Stored records
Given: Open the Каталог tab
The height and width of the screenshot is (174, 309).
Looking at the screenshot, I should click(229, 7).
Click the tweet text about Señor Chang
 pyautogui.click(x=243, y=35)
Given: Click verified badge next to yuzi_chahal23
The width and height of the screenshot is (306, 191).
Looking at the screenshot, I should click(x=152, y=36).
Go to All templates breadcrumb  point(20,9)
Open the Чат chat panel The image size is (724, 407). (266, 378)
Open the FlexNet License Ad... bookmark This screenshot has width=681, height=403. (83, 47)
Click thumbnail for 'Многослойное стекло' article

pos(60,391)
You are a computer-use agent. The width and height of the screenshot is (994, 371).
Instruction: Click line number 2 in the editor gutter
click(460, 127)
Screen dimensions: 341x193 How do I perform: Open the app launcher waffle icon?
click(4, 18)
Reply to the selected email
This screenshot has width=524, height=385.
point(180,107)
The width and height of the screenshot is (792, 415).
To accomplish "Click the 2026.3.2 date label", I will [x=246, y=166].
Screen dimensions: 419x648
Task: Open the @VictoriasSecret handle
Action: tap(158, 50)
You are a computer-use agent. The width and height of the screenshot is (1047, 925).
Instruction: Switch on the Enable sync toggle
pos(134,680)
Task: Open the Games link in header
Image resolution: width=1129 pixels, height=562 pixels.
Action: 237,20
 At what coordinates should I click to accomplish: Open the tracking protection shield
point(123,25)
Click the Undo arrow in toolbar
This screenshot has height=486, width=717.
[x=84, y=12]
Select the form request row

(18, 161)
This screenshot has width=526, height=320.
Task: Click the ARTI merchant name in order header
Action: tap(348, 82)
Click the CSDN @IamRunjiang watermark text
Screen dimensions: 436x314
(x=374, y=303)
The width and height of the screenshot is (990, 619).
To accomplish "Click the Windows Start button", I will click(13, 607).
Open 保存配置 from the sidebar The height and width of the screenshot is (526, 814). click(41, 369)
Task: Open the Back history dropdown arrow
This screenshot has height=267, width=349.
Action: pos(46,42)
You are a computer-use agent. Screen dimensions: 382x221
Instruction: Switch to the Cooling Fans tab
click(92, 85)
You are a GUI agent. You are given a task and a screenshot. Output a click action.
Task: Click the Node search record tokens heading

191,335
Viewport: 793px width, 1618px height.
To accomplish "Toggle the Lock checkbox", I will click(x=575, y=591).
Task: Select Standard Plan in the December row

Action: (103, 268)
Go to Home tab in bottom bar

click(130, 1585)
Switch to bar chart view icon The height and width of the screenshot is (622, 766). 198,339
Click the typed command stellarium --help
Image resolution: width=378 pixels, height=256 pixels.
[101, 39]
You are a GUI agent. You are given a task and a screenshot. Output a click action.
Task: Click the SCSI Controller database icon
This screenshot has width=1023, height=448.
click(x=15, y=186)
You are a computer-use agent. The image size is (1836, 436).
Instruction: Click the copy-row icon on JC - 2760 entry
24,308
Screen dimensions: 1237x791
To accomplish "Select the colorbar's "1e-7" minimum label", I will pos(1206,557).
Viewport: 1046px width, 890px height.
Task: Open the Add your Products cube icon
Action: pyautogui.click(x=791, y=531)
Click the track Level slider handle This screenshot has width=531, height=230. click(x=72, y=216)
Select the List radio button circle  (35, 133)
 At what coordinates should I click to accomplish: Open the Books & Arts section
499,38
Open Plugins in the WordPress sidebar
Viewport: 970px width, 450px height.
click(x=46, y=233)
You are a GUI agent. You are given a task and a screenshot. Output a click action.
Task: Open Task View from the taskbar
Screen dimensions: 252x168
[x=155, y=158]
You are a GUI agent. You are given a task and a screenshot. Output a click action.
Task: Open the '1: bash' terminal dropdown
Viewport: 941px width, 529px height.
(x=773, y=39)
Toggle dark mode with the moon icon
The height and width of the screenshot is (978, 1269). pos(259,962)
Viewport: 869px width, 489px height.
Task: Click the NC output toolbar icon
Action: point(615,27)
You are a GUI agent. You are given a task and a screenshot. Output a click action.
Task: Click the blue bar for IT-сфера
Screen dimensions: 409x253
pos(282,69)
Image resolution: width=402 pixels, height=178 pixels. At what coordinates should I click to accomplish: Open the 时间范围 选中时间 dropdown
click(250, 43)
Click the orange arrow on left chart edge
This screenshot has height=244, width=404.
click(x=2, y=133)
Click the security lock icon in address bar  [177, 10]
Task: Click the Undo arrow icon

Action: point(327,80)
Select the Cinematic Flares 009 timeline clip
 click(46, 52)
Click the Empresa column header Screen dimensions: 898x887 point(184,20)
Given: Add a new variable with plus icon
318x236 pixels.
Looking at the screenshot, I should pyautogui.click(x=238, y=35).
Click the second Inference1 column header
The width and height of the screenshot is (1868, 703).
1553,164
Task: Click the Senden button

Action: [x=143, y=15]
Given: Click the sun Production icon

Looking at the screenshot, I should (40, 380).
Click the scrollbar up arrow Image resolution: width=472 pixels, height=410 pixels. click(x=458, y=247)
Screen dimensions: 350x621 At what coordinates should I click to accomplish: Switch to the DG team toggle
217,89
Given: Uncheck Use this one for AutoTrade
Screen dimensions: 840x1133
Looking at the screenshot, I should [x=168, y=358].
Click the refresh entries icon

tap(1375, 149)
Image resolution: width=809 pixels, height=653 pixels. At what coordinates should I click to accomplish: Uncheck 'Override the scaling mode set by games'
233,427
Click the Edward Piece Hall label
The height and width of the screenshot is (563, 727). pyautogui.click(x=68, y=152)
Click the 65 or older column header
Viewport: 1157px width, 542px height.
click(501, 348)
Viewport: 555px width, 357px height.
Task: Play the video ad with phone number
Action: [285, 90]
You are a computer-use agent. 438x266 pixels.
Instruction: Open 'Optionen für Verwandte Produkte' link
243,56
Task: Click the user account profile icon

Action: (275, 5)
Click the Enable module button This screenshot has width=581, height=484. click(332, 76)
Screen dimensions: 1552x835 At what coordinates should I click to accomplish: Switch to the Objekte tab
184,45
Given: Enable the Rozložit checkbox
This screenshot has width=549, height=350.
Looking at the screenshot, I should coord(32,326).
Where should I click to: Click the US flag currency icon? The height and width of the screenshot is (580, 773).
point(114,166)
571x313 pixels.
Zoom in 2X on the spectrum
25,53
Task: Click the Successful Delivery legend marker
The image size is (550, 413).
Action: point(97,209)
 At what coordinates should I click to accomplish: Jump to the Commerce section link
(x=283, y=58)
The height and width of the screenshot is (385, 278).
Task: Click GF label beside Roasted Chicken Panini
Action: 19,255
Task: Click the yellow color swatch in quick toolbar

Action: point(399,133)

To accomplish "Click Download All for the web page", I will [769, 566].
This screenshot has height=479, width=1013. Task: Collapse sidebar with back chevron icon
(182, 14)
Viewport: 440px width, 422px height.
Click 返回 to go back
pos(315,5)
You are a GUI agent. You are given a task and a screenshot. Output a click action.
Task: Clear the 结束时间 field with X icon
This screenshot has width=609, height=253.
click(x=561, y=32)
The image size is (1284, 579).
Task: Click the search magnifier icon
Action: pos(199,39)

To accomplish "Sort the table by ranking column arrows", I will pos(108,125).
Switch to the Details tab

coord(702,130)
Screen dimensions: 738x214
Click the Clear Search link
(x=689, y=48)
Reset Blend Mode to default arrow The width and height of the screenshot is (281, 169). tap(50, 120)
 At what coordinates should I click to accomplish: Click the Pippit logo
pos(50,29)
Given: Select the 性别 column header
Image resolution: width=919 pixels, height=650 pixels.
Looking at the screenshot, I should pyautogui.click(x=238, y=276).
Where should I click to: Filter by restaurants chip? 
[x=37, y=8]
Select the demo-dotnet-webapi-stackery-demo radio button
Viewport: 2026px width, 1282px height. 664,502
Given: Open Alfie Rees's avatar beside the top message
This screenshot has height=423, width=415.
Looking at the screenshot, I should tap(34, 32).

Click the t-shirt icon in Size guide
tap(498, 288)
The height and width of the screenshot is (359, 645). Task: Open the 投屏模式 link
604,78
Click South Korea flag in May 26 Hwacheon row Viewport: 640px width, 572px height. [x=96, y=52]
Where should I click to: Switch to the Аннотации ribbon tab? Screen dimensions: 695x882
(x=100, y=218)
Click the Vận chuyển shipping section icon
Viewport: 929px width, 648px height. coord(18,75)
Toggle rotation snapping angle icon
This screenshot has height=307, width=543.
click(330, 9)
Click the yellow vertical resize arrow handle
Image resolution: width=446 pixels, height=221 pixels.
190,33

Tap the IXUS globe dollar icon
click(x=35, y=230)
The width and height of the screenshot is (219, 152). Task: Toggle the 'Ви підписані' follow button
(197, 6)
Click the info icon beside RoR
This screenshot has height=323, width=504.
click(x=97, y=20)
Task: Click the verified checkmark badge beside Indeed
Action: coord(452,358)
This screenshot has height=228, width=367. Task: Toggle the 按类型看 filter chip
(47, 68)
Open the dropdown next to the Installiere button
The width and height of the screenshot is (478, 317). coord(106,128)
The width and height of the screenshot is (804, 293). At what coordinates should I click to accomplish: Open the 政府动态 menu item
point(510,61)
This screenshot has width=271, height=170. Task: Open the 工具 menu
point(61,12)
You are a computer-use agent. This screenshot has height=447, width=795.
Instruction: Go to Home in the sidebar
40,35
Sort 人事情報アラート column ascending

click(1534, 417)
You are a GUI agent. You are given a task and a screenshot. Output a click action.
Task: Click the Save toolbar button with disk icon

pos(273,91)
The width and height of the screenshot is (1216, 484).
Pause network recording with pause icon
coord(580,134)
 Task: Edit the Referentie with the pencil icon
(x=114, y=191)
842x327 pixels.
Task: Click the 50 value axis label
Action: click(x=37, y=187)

-- Work to complete --
Where a line in the records above contains the string "from", return that line.

-- Final answer --
Open 保存配置 from the sidebar The height and width of the screenshot is (526, 814). click(41, 369)
Task: Open Task View from the taskbar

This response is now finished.